THE TASK: Each line in the entries below that contains the word "agent" counts once. Report how many there are and nothing more.

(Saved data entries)
++++++

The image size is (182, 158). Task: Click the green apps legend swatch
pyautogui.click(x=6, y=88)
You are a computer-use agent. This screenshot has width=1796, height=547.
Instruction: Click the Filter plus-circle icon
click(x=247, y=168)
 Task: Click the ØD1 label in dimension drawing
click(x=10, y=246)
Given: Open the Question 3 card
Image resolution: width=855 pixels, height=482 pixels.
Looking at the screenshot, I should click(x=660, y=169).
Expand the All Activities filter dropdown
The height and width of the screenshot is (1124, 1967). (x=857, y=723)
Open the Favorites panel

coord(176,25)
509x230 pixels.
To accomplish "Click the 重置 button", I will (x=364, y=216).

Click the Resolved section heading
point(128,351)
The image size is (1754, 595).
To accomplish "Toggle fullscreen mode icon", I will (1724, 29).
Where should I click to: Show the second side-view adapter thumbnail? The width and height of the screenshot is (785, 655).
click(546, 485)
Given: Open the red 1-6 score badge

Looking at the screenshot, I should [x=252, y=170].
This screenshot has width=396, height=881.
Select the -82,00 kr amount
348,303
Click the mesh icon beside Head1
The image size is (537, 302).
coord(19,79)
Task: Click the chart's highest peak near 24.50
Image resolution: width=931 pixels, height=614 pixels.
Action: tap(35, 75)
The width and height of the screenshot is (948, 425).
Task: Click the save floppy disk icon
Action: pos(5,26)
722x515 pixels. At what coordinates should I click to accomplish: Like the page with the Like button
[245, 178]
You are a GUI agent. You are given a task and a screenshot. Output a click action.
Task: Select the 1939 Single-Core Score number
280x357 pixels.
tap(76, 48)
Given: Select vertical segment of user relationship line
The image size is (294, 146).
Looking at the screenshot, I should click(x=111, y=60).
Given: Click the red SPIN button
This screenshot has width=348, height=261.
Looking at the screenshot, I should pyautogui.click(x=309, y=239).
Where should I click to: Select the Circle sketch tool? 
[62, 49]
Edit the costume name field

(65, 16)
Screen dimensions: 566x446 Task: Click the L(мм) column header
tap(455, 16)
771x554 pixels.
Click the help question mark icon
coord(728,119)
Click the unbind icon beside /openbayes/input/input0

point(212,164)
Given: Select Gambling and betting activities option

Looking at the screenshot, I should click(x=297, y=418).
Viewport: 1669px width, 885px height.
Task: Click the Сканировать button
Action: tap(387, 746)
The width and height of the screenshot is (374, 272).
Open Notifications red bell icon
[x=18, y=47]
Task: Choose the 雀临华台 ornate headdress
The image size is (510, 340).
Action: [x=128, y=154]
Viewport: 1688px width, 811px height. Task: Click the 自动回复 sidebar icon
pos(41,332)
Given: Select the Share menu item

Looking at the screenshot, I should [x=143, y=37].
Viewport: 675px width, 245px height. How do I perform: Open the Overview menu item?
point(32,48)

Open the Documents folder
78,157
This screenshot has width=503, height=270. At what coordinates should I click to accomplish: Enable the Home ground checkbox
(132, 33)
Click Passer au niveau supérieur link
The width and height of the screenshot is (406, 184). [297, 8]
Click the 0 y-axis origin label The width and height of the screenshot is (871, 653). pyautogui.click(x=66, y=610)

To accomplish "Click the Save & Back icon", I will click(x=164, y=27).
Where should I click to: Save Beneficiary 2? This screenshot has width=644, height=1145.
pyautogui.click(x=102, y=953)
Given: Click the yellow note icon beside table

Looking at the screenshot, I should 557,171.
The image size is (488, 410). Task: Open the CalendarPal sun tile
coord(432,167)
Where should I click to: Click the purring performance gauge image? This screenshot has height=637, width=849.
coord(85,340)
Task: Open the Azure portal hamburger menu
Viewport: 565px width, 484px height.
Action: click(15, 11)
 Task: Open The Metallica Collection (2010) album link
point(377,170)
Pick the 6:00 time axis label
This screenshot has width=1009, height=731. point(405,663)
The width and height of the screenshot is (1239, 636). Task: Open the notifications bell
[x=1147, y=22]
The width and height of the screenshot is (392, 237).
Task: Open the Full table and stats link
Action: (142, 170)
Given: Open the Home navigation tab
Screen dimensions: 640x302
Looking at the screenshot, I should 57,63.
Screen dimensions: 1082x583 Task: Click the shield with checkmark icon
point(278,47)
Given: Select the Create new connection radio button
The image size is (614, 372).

++++++

COMPLETED TASK: 2